59歳の男性が、突発した腹痛にて救急搬送。
バイタル上血圧80台とショック状態であったが、見た目は元気で、冷や汗もなかった。 腹部単純写真は腸管の拡張のみ。
原因不明のイレウスということで、消化器内科コンサルトとなり、 エコー室にて緊急の腹部エコーが施行されたが、検査中にも血圧が低下。
原因がはっきりしないまま、外来に戻った時点ですでに意識障害がきていた。
結局穿孔性腹膜炎に伴う敗血症性ショックであったが、緊急手術になってしまった。
突発した腹痛であり、しかもショックを伴っていたということで、当初はかなり慎重に診察していた。
重篤な疾患を念頭においていたが、腹部単純写真が返ってきた時点で、 自分のなかでは"消化器に引き渡せばおしまい"と、治療方針がついたつもりになってしまった。
結果、まだショック状態は続いていたにもかかわらず、エコー室に患者を出してしまい、 本来必要であったショックに対するマネージメントを行うことができなかった。
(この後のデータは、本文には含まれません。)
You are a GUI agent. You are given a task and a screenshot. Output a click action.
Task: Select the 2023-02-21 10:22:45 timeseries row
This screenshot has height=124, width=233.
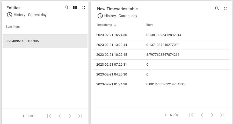click(161, 55)
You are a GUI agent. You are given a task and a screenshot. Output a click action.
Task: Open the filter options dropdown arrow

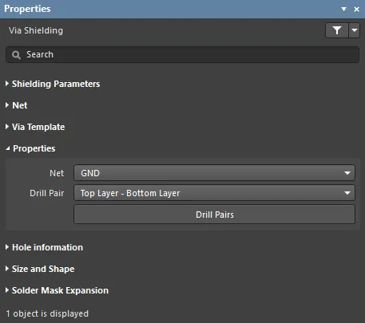(355, 30)
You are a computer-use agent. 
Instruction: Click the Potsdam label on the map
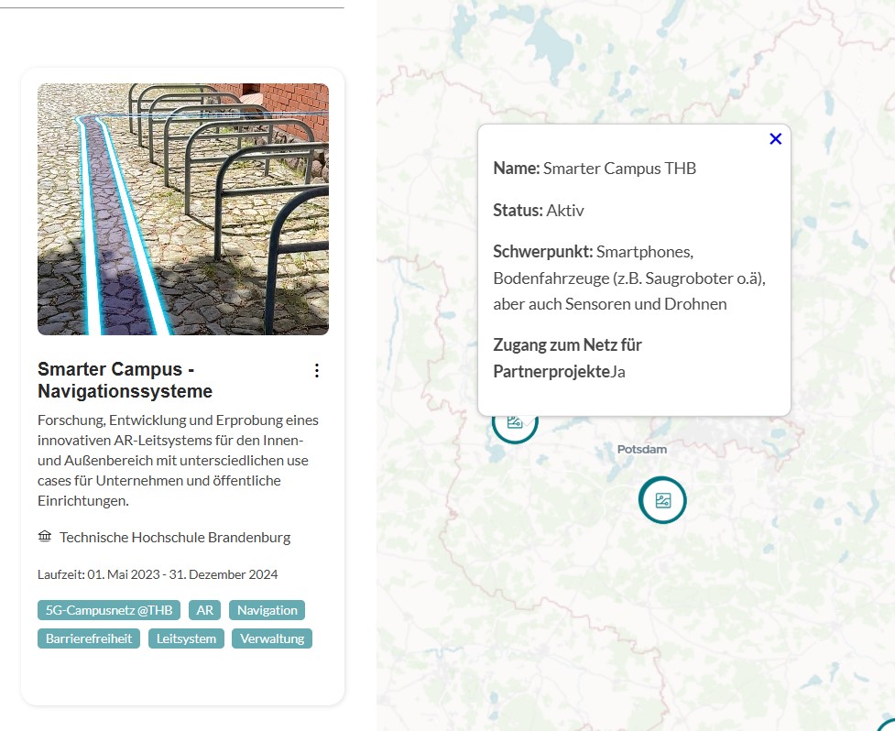click(x=642, y=450)
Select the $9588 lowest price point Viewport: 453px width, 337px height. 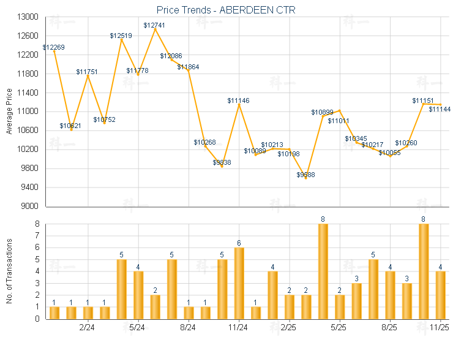pyautogui.click(x=305, y=178)
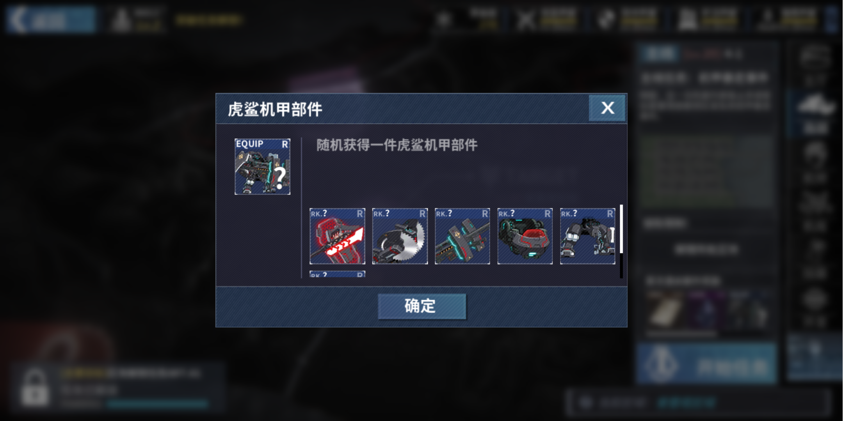Click the blurred blue tab on right panel
843x421 pixels.
[660, 53]
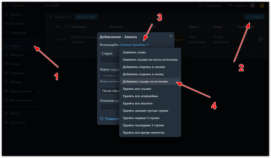Select Добавлять ссылку на источник option
The width and height of the screenshot is (271, 158).
coord(147,82)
血圧の低下については、痛みからくる迷走神経緊張によるものであろうと判断してしまい、 それ以上の処置をしなかったのも失敗であった。
外来帰室後、すぐにノルアドレナリン1A+NS20mlを2ml静注するとともに、全開で輸液を開始。
慌てて外科チームに泣きつき、そのまま手術室へ直行となった。その晩外科は徹夜となってしまい、 後からひどく怒られた。
今回のケースにしても、この原則を守っていれば、少なくともERで慌てることはなかった。
血圧が低い患者を見た場合、血液ガスをフォローすることで、その低血圧が緊急の治療を要するものなのかどうか、 判断することができる。来院時にアシドーシスがあり、ショック状態であったならば、 エコーには行かずに緊急開腹を選択しただろう。
救急外来の業務に慣れてくると、患者の主訴の解決がゴールではなく、病棟医に患者を引き渡すことが ゴールになってしまいがちである。今回のケースも、エコー室に患者を送った時点で、自分の中では"終わった"と 思ってしまい、その後の対処が遅れた。
このルールはよく破られるが、若年者の場合には、破っても大きな問題になることはない。
しかし、救急外来で生じる医療事故の大半は、このルールを破ったところから生じているのもたしかである。